Ils n'ont le droit d'utiliser leur portable que durant les pauses. Le reste du temps se déroule sous la responsabilité de trois animateurs-jardiniers. Les jeunes retournent la terre, plantent des arbres, soignent les oiseaux. Nous avons installé des volières où évoluent des faisans et des poules de collection. Ces volatiles, fragiles et beaux, leur permettent de découvrir que l'animal peut être une richesse, leur renvoyant l'image de leur propre fragilité et de leur propre richesse.

A « La Luciole », les deux-tiers des jeunes ont abandonné l'usage de la drogue et sont relativement mieux dans leur peau. Ils nous sont envoyés par des chefs d'établissement scolaire qui leur font suivre un stage au lieu de les sanctionner.

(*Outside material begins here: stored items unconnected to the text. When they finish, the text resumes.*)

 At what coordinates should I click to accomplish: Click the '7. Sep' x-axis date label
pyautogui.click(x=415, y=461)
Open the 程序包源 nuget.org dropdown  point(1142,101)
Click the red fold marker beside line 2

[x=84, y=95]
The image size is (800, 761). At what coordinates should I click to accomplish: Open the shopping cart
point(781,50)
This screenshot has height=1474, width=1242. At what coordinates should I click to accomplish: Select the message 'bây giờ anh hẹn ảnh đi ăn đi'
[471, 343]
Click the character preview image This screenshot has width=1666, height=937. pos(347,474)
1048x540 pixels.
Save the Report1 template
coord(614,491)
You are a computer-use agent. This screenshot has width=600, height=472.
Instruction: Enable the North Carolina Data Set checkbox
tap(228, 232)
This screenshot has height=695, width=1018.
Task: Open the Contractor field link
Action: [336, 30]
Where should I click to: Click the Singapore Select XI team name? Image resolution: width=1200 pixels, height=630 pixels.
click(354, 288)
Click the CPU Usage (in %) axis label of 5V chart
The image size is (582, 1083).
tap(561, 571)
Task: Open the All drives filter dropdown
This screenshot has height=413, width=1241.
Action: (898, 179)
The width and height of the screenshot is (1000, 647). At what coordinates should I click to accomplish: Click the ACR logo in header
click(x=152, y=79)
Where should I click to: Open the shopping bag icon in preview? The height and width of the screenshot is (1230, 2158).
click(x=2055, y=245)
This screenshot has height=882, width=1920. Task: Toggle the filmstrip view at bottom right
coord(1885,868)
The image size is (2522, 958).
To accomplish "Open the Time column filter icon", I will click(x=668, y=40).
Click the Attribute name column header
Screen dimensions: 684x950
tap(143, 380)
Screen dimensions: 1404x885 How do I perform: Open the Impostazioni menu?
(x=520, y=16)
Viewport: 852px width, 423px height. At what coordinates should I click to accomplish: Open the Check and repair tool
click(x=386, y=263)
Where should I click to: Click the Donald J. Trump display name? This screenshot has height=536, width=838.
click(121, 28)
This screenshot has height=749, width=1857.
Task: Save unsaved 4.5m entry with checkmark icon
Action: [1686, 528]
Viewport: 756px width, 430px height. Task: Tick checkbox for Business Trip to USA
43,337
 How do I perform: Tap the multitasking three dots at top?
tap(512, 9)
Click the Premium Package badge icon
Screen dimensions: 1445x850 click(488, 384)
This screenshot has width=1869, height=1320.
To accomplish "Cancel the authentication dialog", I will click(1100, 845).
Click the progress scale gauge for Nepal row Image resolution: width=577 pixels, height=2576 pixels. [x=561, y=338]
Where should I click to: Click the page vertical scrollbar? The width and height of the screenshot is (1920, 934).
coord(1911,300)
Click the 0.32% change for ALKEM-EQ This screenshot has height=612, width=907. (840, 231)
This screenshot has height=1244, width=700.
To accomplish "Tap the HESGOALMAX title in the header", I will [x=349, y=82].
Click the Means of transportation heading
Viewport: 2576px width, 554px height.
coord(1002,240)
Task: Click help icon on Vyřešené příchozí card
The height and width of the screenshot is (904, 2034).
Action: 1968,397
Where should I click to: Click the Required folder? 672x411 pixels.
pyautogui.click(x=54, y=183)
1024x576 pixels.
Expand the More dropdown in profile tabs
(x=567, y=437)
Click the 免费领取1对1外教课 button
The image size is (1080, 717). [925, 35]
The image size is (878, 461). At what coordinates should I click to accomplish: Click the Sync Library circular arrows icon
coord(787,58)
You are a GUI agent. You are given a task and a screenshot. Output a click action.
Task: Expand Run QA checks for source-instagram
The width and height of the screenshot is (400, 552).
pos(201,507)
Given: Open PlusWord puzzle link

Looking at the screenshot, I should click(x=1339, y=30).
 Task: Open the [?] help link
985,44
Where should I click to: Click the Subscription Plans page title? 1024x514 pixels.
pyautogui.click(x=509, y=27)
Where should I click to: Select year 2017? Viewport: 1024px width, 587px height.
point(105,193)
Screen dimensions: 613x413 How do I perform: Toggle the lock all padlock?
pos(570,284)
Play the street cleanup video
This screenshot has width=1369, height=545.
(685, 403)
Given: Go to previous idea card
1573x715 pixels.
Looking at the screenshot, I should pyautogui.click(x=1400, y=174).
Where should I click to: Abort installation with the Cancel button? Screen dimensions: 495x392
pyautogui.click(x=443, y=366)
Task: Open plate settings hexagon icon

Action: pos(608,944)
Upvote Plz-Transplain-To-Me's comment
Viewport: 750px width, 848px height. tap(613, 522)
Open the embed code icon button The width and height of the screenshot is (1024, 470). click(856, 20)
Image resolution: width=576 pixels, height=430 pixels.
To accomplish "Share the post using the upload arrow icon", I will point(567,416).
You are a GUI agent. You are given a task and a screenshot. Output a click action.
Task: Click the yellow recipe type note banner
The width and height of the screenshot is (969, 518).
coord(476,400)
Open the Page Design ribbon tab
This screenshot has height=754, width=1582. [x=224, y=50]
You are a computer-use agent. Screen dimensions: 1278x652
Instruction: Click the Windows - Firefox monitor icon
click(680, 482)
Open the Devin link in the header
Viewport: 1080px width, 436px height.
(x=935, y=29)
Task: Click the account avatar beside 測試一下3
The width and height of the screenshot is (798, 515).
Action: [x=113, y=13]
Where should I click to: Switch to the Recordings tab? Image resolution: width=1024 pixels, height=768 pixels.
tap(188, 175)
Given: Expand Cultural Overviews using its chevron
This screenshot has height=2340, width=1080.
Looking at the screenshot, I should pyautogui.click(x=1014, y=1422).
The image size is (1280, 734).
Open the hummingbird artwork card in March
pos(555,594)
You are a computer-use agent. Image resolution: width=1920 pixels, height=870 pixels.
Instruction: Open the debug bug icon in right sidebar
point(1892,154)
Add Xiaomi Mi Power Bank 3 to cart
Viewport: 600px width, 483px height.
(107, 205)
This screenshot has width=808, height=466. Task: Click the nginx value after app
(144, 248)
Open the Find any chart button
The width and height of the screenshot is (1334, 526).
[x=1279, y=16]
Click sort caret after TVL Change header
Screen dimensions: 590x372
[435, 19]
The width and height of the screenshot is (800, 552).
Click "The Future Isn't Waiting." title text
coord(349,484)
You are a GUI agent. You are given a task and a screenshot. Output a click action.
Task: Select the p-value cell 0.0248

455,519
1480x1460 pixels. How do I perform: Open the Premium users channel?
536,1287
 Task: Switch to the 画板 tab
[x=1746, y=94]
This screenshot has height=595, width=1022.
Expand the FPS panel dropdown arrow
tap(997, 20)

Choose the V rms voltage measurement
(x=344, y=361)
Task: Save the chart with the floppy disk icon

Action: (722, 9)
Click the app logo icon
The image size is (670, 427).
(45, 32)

Le tribunal de Versailles nous adresse également des jeunes condamnés à un travail d'intérêt général (TIG) et certains psychiatres, comme ceux de l'Enfance psychiatrique de Paris - Hôpital Robert Debré, nous demandent d'accompagner certains jeunes, cette structure étant actuellement débordée.

Il est intéressant de constater que les psychiatres manquent de lieux de vie à offrir aux jeunes. Nous faisons donc un lien avec les parents, avec le jeune et bien entendu avec le service médicalisé.